I knew where I'd seen Brandon's face, heard his name, and it wasn't in the Pack's werewolf dossiers. Television. Inside Scoop. The piece on the killer in North Carolina. The tape of the police interview flipped through my head again, the grainy image sparking to life. "I wanted to watch someone die." Scott Brandon. I shook my head sharply. No, that couldn't be. That didn't make sense. A werewolf couldn't survive in prison without being discovered. Then I remembered Brandon's scent again, a nuance I'd picked up that night in his apartment. "He's new," I'd told Clay. I could smell it in his scent and I'd assumed it meant he was a hereditary werewolf recently come of age. But he wasn't. He'd been bitten.

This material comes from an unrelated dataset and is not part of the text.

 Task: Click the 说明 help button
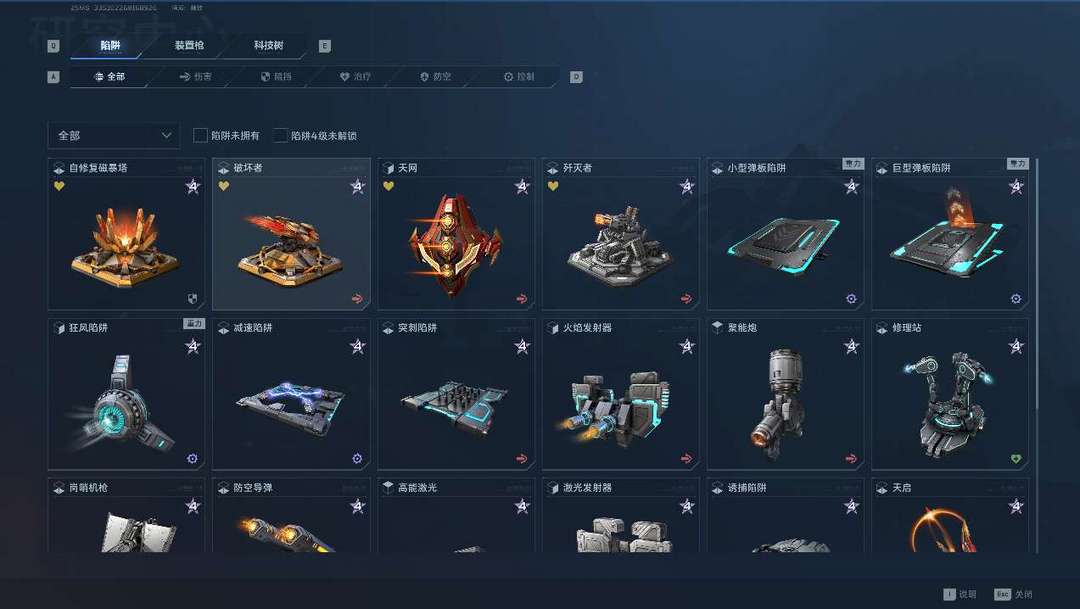coord(959,594)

Again, my brain rejected the idea. Brandon had only escaped from jail a few months ago. It took longer than that for a werewolf to recover from the shock of being turned. Or did it? Was it impossible that he'd recovered so quickly? I had to admit that it wasn't. My own recovery had been hampered by my refusal to accept what had happened to me. What if it wasn't like that? What if someone wanted to become a werewolf, was prepared for it, embraced it? That could make all the difference.

Yet there was still more that didn't make sense. What was Brandon doing here? If he was a hereditary werewolf, that would explain how he knew about Bear Valley, the Pack, and Stonehaven. How would a newly turned werewolf know that? But Brandon knew. He'd called me by name. He'd talked about the Pack, said he'd heard things about me. From who? Another werewolf, of course. An experienced werewolf. But mutts didn't do that. They didn't allow bitten werewolves to live, let alone help them. It was impossible. No, I corrected. Not impossible. Just so incredibly unlikely that my brain refused to consider the implications.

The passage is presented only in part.